* _Task instructions_: Set down only these lines, exactly: the line containing "Screen dimensions: 1389x868" and all lines through the end of the data below. Omit pictures.

* _Data under study_:
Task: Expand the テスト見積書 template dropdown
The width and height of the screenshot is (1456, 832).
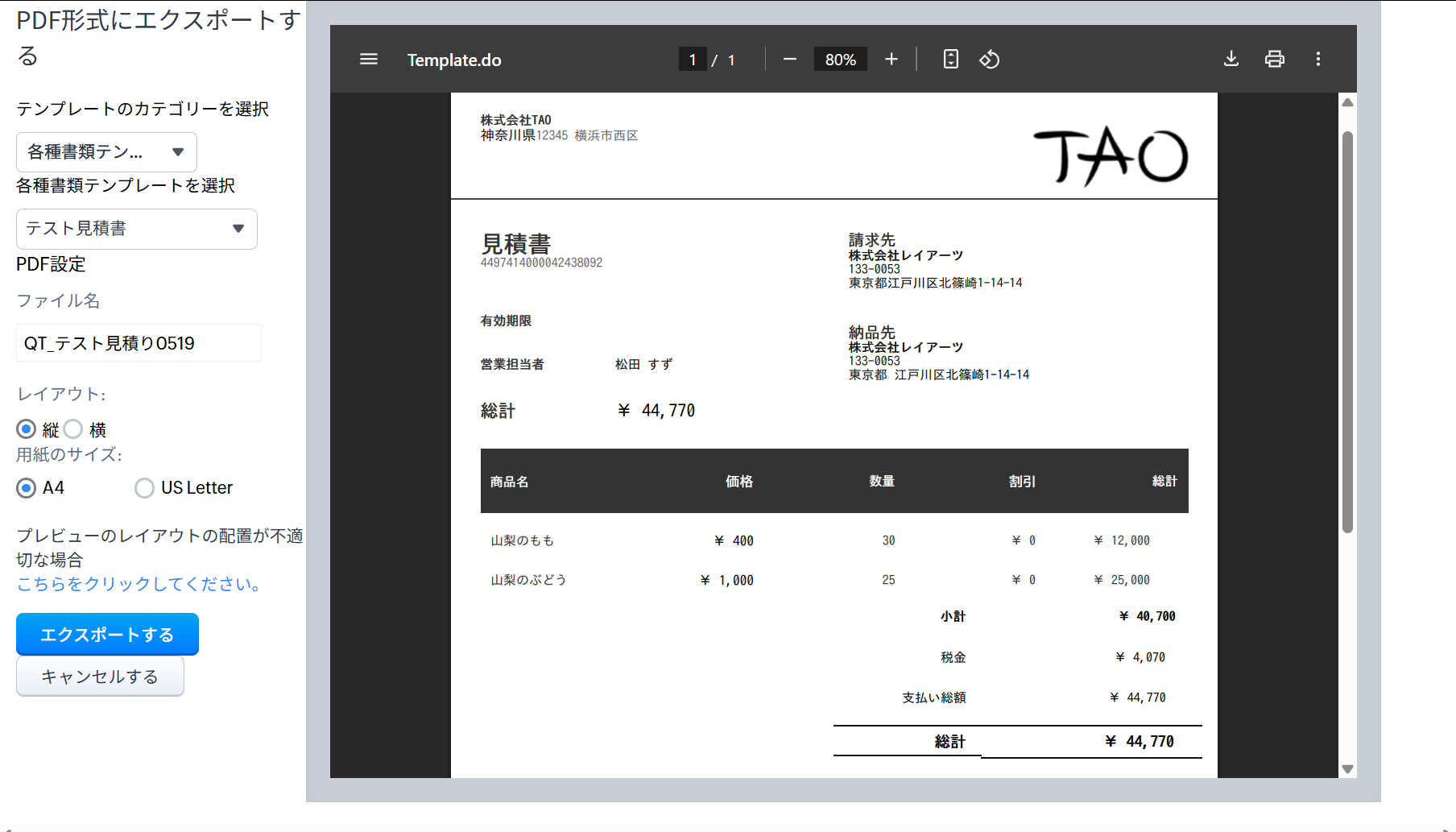Action: (137, 229)
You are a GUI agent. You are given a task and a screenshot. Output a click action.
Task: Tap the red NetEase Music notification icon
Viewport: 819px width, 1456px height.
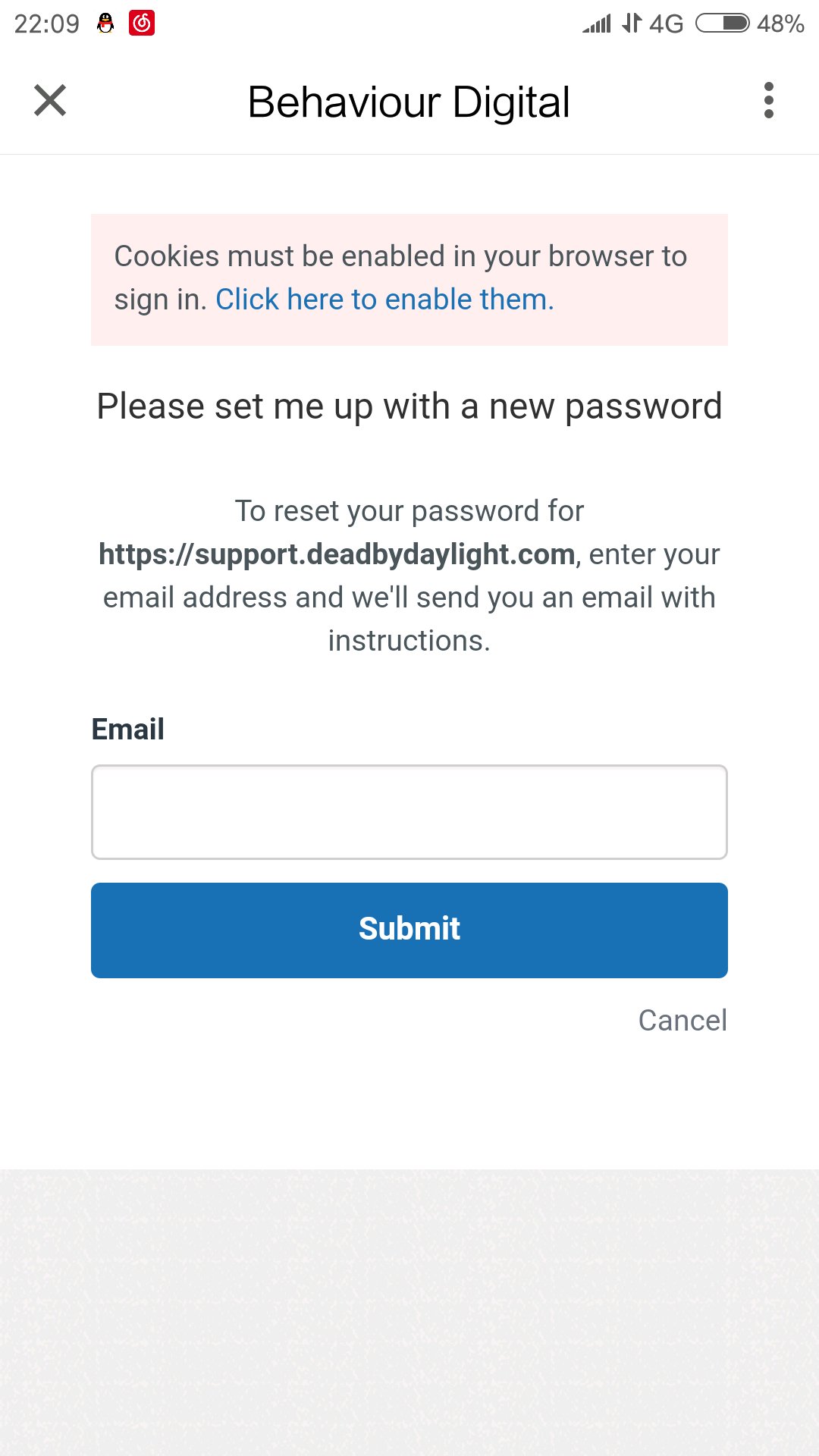(142, 24)
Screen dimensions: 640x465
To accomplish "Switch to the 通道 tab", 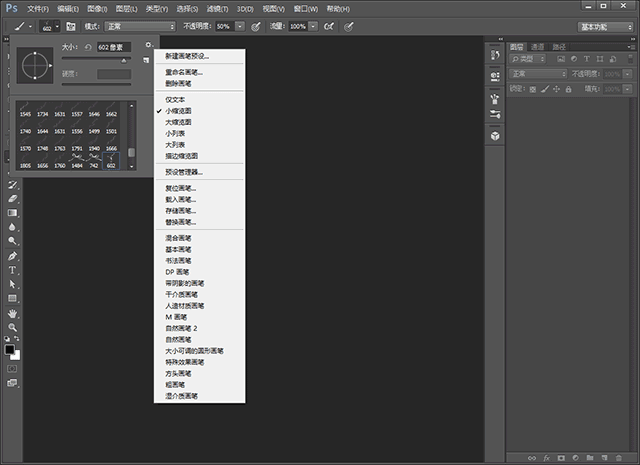I will 537,46.
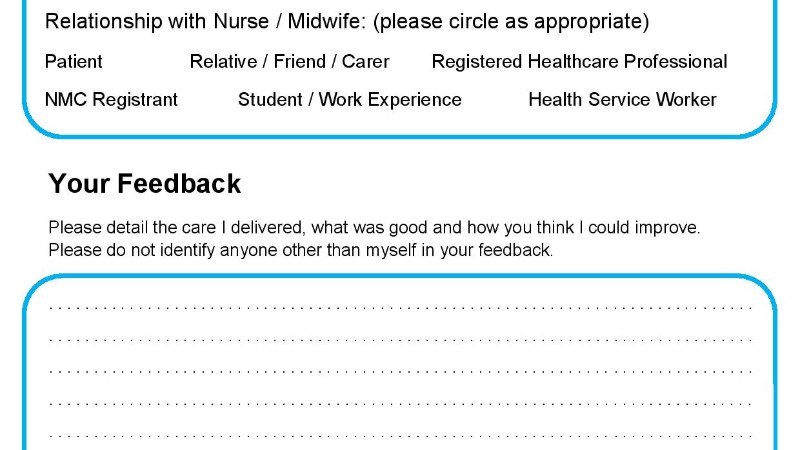Click the Relationship with Nurse / Midwife label
This screenshot has height=450, width=800.
tap(205, 21)
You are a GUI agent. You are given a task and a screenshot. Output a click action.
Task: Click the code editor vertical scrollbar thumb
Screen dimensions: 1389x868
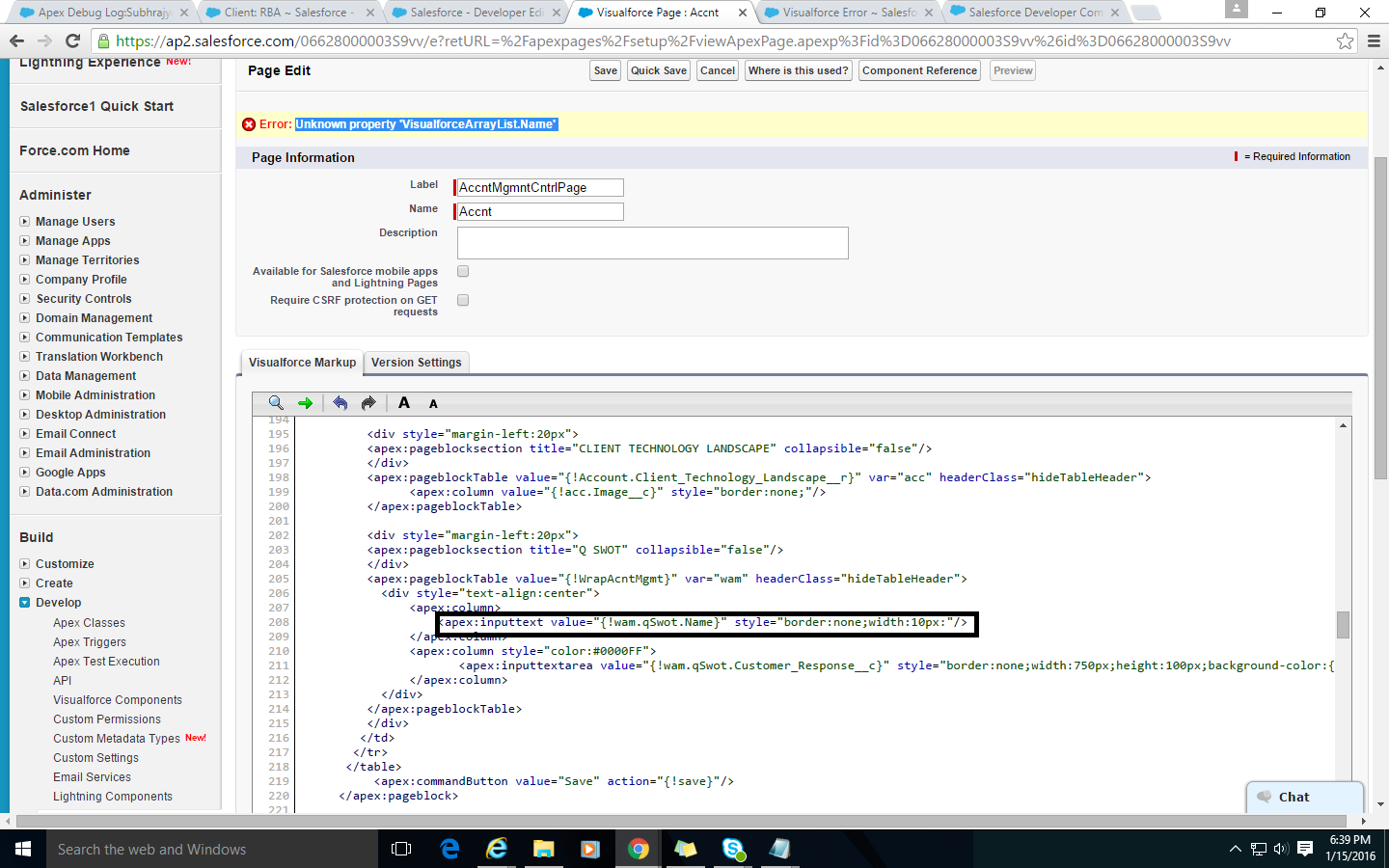(x=1343, y=625)
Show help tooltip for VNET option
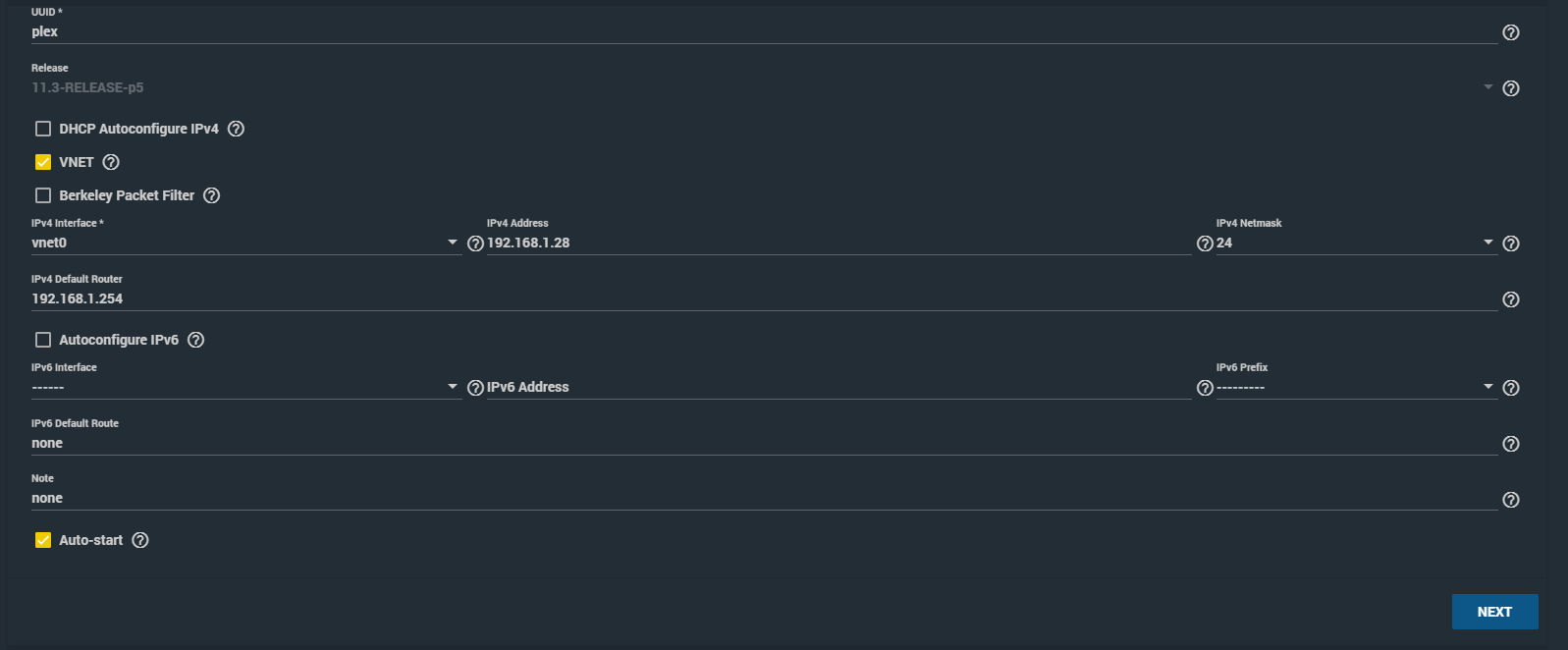This screenshot has width=1568, height=650. tap(111, 162)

* _Final answer_:
Screen dimensions: 1389x868
(x=1343, y=625)
Show help tooltip for VNET option
This screenshot has width=1568, height=650. tap(111, 162)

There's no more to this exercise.